With both ends included, repeat exactly the lines of the entries below from the one containing "For every named" down to the one containing "Formations (98, 1407)", and no others.
START PROVIDED ENTRIES
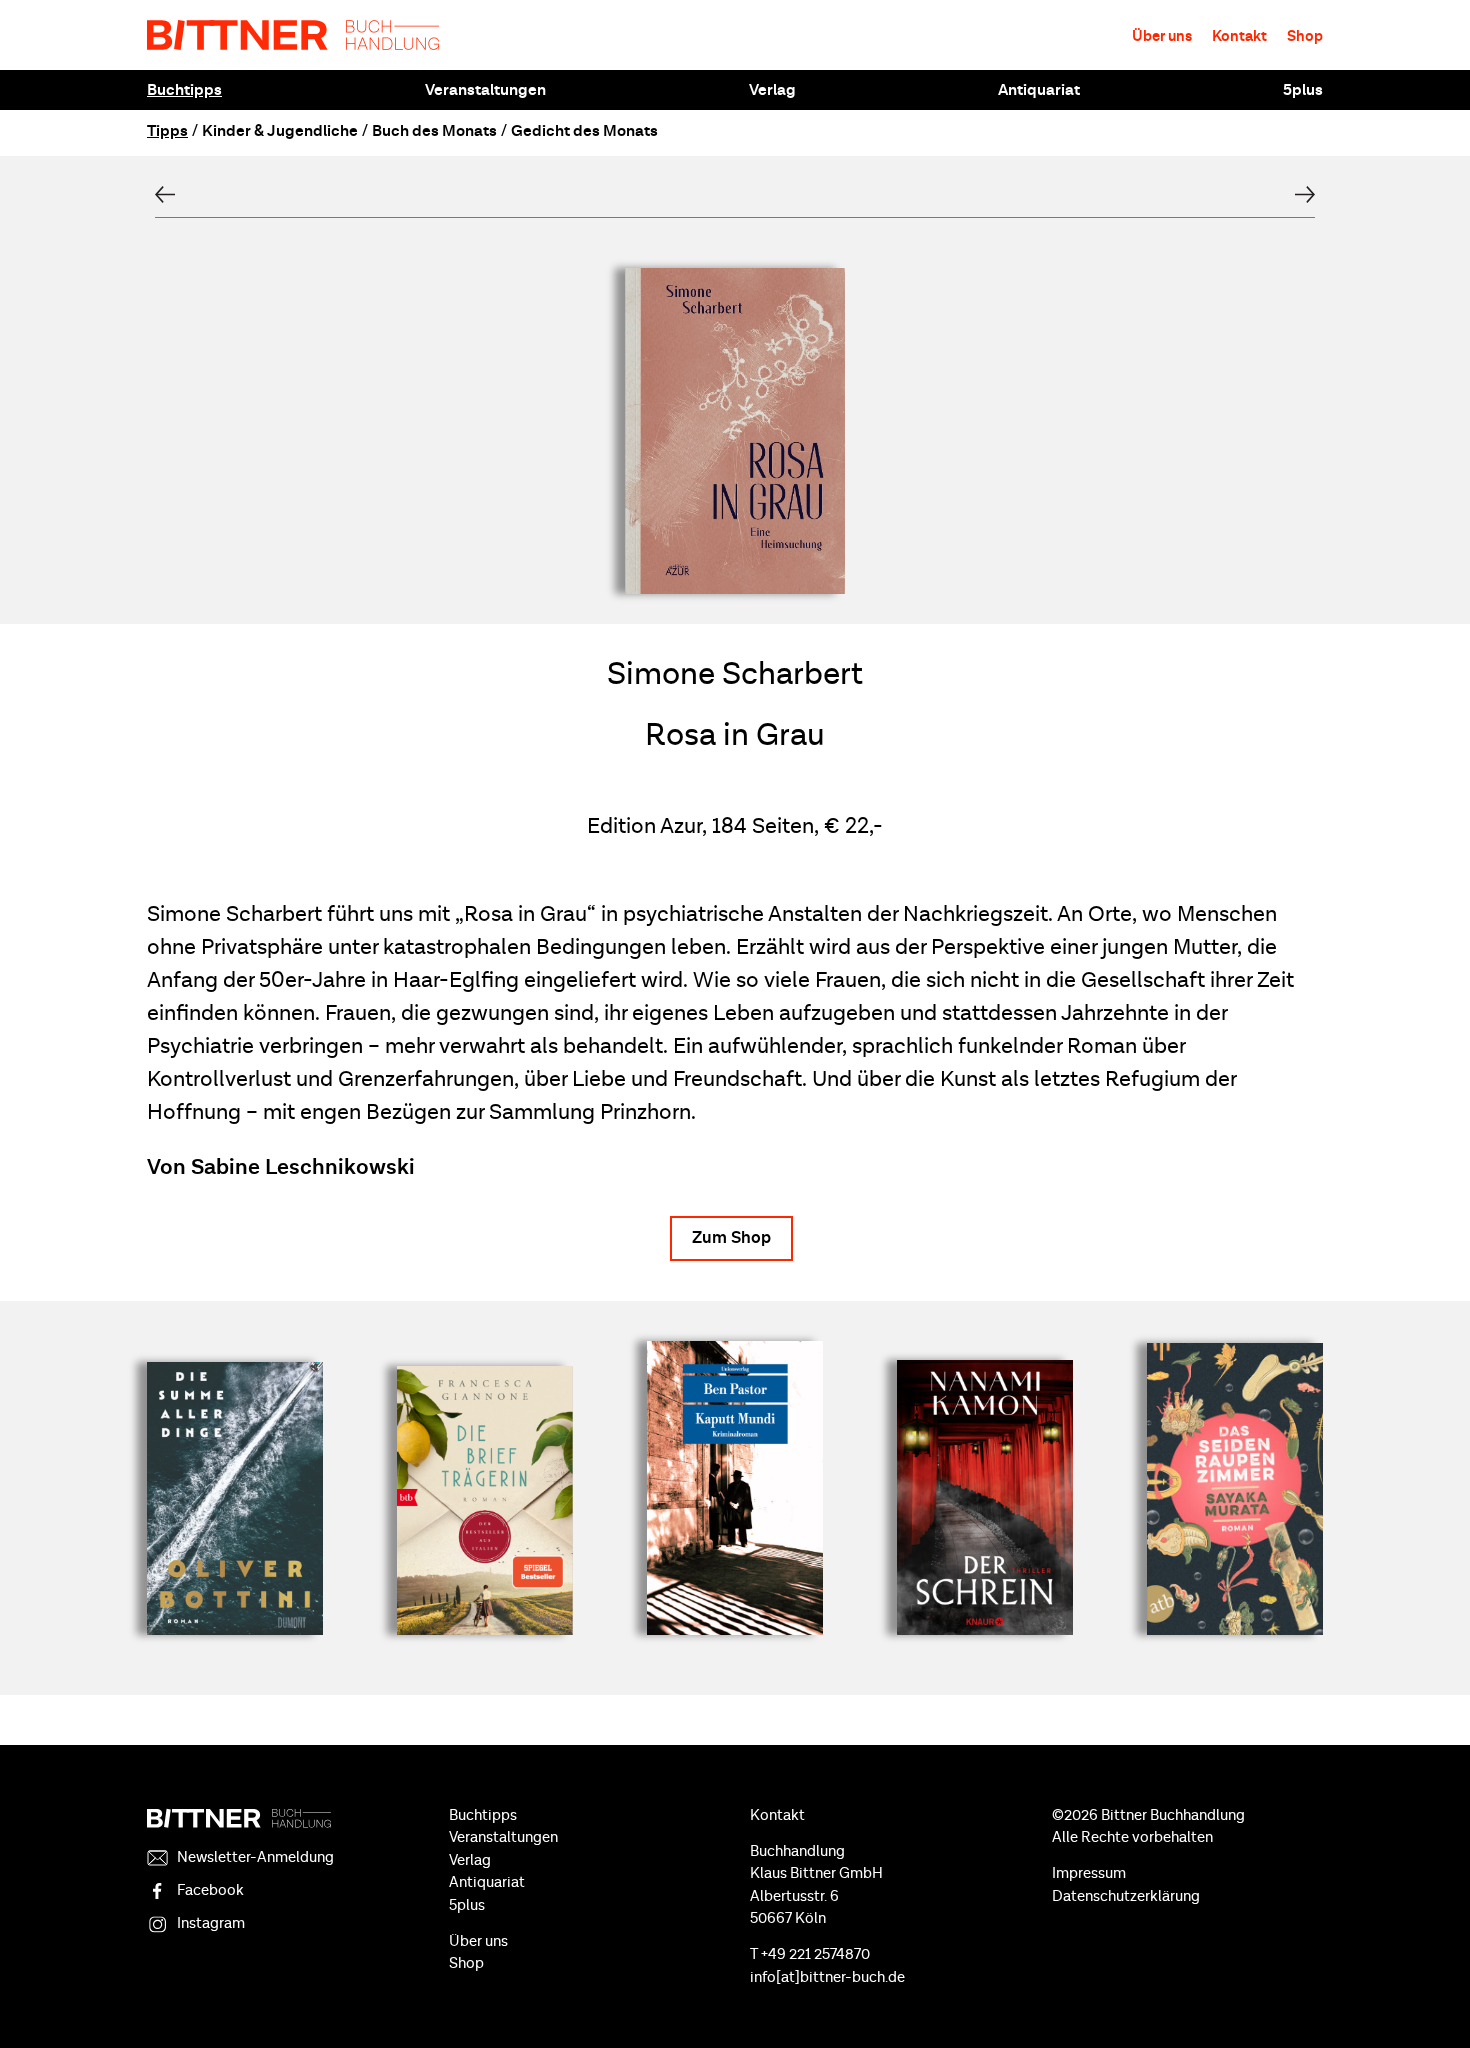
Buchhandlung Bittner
END PROVIDED ENTRIES
START PROVIDED ENTRIES
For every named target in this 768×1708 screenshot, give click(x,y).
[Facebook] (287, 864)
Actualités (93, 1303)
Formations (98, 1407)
END PROVIDED ENTRIES
THE COMPLETED TASK →
For every named target in this 768×1708 screenshot, give click(x,y).
[Facebook] (287, 864)
Actualités (93, 1303)
Formations (98, 1407)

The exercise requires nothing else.